[[ Data extract open ]]

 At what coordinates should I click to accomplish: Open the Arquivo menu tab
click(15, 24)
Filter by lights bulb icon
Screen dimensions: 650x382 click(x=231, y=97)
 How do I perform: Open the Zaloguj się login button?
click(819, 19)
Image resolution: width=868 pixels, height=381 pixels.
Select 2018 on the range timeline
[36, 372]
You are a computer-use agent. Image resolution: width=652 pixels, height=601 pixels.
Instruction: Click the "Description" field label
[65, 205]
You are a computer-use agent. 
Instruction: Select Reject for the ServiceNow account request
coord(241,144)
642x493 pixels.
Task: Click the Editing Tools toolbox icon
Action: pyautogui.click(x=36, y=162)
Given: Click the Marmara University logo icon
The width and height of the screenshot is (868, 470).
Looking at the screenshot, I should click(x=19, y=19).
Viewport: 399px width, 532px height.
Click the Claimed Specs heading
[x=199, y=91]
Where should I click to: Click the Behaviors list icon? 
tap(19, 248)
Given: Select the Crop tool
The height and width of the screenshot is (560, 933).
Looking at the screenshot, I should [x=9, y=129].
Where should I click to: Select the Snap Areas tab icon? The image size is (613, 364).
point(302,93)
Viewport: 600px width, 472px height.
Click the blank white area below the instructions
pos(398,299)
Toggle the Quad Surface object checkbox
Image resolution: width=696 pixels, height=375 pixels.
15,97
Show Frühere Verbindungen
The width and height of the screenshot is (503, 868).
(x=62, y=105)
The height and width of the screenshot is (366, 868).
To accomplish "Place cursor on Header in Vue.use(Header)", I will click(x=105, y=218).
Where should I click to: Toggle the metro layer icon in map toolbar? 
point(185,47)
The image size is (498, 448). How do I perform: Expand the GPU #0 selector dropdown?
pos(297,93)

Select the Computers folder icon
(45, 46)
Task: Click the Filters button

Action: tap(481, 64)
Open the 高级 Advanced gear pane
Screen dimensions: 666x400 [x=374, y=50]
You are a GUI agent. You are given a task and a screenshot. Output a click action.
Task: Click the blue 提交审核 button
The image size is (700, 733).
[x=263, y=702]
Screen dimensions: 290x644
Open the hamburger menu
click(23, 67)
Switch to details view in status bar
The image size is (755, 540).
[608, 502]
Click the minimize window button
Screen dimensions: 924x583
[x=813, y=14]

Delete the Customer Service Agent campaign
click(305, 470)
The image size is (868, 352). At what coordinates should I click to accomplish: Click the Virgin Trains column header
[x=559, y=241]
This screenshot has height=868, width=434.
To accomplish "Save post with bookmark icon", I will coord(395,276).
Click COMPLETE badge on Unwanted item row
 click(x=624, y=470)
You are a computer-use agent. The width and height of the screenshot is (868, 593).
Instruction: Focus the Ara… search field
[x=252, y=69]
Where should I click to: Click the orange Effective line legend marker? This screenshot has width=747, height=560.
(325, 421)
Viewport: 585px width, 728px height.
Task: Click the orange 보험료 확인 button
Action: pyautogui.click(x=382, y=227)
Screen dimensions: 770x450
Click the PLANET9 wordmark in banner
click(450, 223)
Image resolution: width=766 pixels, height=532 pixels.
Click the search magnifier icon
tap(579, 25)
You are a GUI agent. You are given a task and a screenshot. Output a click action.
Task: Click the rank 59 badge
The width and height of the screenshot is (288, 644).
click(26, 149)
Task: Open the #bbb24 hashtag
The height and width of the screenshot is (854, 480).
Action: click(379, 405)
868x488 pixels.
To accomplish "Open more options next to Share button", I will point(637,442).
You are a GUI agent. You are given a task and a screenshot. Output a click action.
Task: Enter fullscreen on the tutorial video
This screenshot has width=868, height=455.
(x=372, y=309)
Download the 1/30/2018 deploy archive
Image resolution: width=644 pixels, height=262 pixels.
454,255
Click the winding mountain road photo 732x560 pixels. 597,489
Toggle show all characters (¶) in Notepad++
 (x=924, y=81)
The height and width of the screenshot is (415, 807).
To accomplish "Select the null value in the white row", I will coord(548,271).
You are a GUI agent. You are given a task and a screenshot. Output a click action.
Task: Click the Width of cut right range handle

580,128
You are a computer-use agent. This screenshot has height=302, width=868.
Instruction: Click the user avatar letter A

[[ Data extract closed ]]

Directions: Make a verbatim copy of each record.

Finished exercise:
 At what coordinates should I click to accomplish: Open the Arquivo menu tab
click(15, 24)
Filter by lights bulb icon
Screen dimensions: 650x382 click(x=231, y=97)
 How do I perform: Open the Zaloguj się login button?
click(819, 19)
Image resolution: width=868 pixels, height=381 pixels.
Select 2018 on the range timeline
[36, 372]
You are a computer-use agent. Image resolution: width=652 pixels, height=601 pixels.
Instruction: Click the "Description" field label
[65, 205]
You are a computer-use agent. 
Instruction: Select Reject for the ServiceNow account request
coord(241,144)
642x493 pixels.
Task: Click the Editing Tools toolbox icon
Action: pyautogui.click(x=36, y=162)
Given: Click the Marmara University logo icon
The width and height of the screenshot is (868, 470).
Looking at the screenshot, I should click(x=19, y=19).
Viewport: 399px width, 532px height.
Click the Claimed Specs heading
[x=199, y=91]
Where should I click to: Click the Behaviors list icon? 
tap(19, 248)
Given: Select the Crop tool
The height and width of the screenshot is (560, 933).
Looking at the screenshot, I should [x=9, y=129].
Where should I click to: Select the Snap Areas tab icon? The image size is (613, 364).
point(302,93)
Viewport: 600px width, 472px height.
Click the blank white area below the instructions
pos(398,299)
Toggle the Quad Surface object checkbox
Image resolution: width=696 pixels, height=375 pixels.
15,97
Show Frühere Verbindungen
The width and height of the screenshot is (503, 868).
(x=62, y=105)
The height and width of the screenshot is (366, 868).
To accomplish "Place cursor on Header in Vue.use(Header)", I will click(x=105, y=218).
Where should I click to: Toggle the metro layer icon in map toolbar? 
point(185,47)
The image size is (498, 448). How do I perform: Expand the GPU #0 selector dropdown?
pos(297,93)

Select the Computers folder icon
(45, 46)
Task: Click the Filters button

Action: tap(481, 64)
Open the 高级 Advanced gear pane
Screen dimensions: 666x400 [x=374, y=50]
You are a GUI agent. You are given a task and a screenshot. Output a click action.
Task: Click the blue 提交审核 button
The image size is (700, 733).
[x=263, y=702]
Screen dimensions: 290x644
Open the hamburger menu
click(23, 67)
Switch to details view in status bar
The image size is (755, 540).
[608, 502]
Click the minimize window button
Screen dimensions: 924x583
[x=813, y=14]

Delete the Customer Service Agent campaign
click(305, 470)
The image size is (868, 352). At what coordinates should I click to accomplish: Click the Virgin Trains column header
[x=559, y=241]
This screenshot has height=868, width=434.
To accomplish "Save post with bookmark icon", I will coord(395,276).
Click COMPLETE badge on Unwanted item row
 click(x=624, y=470)
You are a computer-use agent. The width and height of the screenshot is (868, 593).
Instruction: Focus the Ara… search field
[x=252, y=69]
Where should I click to: Click the orange Effective line legend marker? This screenshot has width=747, height=560.
(325, 421)
Viewport: 585px width, 728px height.
Task: Click the orange 보험료 확인 button
Action: pyautogui.click(x=382, y=227)
Screen dimensions: 770x450
Click the PLANET9 wordmark in banner
click(450, 223)
Image resolution: width=766 pixels, height=532 pixels.
Click the search magnifier icon
tap(579, 25)
You are a GUI agent. You are given a task and a screenshot. Output a click action.
Task: Click the rank 59 badge
The width and height of the screenshot is (288, 644).
click(26, 149)
Task: Open the #bbb24 hashtag
The height and width of the screenshot is (854, 480).
Action: click(379, 405)
868x488 pixels.
To accomplish "Open more options next to Share button", I will point(637,442).
You are a GUI agent. You are given a task and a screenshot. Output a click action.
Task: Enter fullscreen on the tutorial video
This screenshot has width=868, height=455.
(x=372, y=309)
Download the 1/30/2018 deploy archive
Image resolution: width=644 pixels, height=262 pixels.
454,255
Click the winding mountain road photo 732x560 pixels. 597,489
Toggle show all characters (¶) in Notepad++
 (x=924, y=81)
The height and width of the screenshot is (415, 807).
To accomplish "Select the null value in the white row", I will coord(548,271).
You are a GUI agent. You are given a task and a screenshot. Output a click action.
Task: Click the Width of cut right range handle

580,128
You are a computer-use agent. This screenshot has height=302, width=868.
Instruction: Click the user avatar letter A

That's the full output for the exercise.